[Task details] When you reach the line in the data below that contains "その他 (8, 2410)", please start repeating lines exactly, and stop after the line that contains "Ｂ型肝炎の給付金制度に関するアンケート調査 (35, 2081)", repeating nothing else.

----------------------------------------

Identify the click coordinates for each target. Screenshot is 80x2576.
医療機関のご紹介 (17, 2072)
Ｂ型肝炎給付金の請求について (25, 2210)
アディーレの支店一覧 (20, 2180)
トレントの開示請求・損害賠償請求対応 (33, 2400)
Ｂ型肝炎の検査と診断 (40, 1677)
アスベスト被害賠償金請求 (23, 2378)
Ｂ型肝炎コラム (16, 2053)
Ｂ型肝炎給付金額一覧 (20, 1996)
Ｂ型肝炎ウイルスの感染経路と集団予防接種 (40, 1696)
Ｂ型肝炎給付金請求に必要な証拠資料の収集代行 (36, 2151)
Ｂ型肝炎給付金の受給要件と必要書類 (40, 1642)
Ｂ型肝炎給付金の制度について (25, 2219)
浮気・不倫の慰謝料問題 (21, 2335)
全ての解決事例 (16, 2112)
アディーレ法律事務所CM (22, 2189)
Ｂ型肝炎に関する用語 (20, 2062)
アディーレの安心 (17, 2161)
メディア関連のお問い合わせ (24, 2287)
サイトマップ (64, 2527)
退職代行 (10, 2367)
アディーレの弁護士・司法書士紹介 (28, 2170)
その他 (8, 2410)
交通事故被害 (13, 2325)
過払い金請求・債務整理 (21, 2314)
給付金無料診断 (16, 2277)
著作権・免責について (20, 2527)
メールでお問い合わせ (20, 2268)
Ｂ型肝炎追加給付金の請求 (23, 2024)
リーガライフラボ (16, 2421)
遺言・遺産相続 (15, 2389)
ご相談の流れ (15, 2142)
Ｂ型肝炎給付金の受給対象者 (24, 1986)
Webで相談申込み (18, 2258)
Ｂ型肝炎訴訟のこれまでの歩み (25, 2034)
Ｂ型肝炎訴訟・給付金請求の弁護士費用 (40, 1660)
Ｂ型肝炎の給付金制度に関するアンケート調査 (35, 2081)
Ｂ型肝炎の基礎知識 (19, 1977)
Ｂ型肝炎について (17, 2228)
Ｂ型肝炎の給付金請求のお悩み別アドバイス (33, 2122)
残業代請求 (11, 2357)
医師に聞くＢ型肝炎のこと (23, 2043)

----------------------------------------

[Solution below]
その他 (8, 2410)
交通事故被害 (13, 2325)
過払い金請求・債務整理 (21, 2314)
給付金無料診断 (16, 2277)
著作権・免責について (20, 2527)
メールでお問い合わせ (20, 2268)
Ｂ型肝炎追加給付金の請求 (23, 2024)
リーガライフラボ (16, 2421)
遺言・遺産相続 (15, 2389)
ご相談の流れ (15, 2142)
Ｂ型肝炎給付金の受給対象者 (24, 1986)
Webで相談申込み (18, 2258)
Ｂ型肝炎訴訟のこれまでの歩み (25, 2034)
Ｂ型肝炎訴訟・給付金請求の弁護士費用 (40, 1660)
Ｂ型肝炎の給付金制度に関するアンケート調査 (35, 2081)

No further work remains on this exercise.